If you want to watch coverage of actual athletic events at the London Olympics, you’ll have to live with what your local broadcaster chooses to make available on-air and online (in the United States, that would be NBC).
But if you’re an Olympics junky, you can tune into the Internet to “supplement” the official coverage. On Showyou, we’ve done a couple of things to make that easier, so that you can satisfy your Olympics-related cravings on your iPhone, iPad or even the web.
First, search on Showyou offers an up-to-the-minute, crowd-sourced feed of the best videos available on YouTube and Vimeo and other web videos sites. Over the next two weeks, we’ll keep the “Olympics 2012” suggested search available to you can always see what’s happening with a tap.
We’re also continually adding other Olympics-related suggested searches. Right now on Showyou you’ll see suggested searches for Olympic superstars Neymar, LeBron James, Ryan Lochte, Gabby Douglas and Jordyn Wieber.
All of the videos in Showyou search (there are now over 55 million of them) are there because one of our users, or one of their friends, shared it on Showyou, Twitter, Facebook.
There are already over 31,000 videos in our index that are related to the London Olympics, and about 1800 have been added in just the last 24 hours (we’re adding about 1 Olympic-related video to our index every minute on average right now).
These videos are being shared from all over the world. Here’s a look at where those videos are being watched and shared:
Of course, this being the Internet, there are real gems among these videos. One of our favorites today: this video purporting to show a helicopter intercepting a UFO at the opening ceremonies. In fact, there is a whole grid of these types of videos!

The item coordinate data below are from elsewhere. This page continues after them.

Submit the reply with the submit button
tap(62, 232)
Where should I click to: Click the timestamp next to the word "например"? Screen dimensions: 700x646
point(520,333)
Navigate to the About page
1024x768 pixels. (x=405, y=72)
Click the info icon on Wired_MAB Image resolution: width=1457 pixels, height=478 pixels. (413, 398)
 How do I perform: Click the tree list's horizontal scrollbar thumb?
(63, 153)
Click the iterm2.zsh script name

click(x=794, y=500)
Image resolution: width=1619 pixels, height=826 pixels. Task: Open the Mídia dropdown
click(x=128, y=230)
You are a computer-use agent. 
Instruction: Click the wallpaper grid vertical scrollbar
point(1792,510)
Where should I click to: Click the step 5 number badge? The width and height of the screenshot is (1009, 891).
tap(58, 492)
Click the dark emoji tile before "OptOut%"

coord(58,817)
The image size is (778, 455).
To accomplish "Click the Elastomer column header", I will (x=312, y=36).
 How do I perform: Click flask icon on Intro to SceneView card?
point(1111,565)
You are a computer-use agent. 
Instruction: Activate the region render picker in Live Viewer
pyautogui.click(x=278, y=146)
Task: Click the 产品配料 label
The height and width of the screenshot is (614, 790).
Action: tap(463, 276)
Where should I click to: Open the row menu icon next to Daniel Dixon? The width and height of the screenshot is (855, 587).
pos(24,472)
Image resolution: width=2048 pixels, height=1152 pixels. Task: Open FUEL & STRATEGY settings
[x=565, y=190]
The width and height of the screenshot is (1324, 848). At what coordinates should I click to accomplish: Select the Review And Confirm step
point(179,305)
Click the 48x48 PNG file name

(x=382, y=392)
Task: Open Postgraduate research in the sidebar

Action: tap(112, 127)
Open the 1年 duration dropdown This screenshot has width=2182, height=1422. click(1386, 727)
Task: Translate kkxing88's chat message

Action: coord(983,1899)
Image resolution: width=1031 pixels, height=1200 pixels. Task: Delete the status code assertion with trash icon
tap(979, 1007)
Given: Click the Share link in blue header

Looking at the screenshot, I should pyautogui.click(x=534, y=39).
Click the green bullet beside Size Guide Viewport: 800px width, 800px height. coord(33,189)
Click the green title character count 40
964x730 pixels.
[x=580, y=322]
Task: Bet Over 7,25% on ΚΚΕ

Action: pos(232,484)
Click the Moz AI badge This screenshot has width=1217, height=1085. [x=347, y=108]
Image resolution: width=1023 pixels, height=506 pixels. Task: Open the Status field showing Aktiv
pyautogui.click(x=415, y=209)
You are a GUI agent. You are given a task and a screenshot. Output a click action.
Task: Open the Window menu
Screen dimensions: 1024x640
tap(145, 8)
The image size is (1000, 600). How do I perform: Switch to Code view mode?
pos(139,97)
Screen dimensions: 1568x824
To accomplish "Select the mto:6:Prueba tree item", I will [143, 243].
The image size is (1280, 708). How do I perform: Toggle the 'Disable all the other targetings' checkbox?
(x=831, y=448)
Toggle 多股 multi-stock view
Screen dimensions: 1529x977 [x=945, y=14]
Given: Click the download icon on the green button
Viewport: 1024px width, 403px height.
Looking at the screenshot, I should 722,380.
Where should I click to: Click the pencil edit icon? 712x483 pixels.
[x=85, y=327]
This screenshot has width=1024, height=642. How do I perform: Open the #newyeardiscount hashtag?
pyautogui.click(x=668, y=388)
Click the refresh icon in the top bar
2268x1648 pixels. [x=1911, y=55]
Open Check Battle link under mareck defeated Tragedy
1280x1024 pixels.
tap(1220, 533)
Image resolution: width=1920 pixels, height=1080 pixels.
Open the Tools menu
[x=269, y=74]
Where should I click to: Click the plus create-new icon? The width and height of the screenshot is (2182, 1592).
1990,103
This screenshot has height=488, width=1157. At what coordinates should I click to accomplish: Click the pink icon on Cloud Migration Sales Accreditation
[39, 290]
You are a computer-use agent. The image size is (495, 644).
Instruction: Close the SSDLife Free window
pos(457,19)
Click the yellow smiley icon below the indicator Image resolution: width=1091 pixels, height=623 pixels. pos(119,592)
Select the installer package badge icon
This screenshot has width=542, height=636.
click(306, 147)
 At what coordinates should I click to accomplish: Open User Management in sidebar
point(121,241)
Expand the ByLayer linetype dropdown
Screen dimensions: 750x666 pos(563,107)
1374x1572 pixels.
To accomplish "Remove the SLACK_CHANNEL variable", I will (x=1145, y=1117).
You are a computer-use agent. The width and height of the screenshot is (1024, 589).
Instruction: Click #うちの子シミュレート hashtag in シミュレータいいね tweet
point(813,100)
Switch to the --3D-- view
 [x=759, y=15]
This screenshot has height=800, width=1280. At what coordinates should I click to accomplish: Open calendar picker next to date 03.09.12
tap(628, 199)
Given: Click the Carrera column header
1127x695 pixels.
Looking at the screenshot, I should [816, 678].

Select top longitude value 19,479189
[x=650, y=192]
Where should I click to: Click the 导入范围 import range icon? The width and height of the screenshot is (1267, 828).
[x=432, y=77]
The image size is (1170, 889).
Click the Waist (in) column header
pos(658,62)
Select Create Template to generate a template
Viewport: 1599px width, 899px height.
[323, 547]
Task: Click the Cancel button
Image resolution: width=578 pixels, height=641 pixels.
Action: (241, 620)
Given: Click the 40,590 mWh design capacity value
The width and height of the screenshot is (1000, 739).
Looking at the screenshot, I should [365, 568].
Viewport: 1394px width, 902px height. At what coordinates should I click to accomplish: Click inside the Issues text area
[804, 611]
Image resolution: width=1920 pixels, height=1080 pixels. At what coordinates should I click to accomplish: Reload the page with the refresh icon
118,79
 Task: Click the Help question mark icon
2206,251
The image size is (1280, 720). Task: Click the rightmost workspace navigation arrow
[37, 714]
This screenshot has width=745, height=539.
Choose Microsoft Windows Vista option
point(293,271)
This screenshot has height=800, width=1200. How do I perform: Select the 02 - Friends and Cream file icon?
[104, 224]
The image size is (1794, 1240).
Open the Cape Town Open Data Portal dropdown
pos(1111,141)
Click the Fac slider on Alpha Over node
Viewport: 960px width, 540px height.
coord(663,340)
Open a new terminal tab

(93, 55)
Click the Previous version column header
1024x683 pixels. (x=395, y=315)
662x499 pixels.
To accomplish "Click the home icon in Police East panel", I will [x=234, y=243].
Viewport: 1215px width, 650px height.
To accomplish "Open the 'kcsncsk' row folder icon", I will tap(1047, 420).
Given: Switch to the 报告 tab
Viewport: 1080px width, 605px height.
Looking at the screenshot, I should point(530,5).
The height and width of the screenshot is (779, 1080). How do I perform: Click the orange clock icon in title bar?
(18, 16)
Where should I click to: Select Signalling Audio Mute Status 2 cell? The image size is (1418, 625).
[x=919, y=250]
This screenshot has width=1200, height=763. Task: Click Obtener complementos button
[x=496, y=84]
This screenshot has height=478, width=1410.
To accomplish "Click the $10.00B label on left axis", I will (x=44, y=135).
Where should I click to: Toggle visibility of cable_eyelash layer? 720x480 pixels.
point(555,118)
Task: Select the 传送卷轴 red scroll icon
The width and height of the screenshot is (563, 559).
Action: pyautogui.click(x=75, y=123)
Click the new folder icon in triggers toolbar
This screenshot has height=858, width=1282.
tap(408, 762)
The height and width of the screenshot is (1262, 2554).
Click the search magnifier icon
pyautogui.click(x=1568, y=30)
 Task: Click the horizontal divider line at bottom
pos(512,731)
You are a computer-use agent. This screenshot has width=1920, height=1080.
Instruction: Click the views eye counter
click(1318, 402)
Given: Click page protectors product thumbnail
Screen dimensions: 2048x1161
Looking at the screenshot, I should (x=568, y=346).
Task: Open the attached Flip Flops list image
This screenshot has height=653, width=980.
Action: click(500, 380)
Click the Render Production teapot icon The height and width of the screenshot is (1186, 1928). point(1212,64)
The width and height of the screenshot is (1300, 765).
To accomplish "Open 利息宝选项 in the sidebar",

You will undoubtedly encounter some videos that just don’t play. Why is that? Some Olympics-related videos from YouTube and Vimeo are shared on or through Showyou and subsequently taked down at the request of the IOC or its broadcast partners in each country. We have systems in place to remove these videos once we learn that they’ve been removed or disabled, but during high-volume events like the Olympics it sometimes can take us a few days to catch up with the backlog.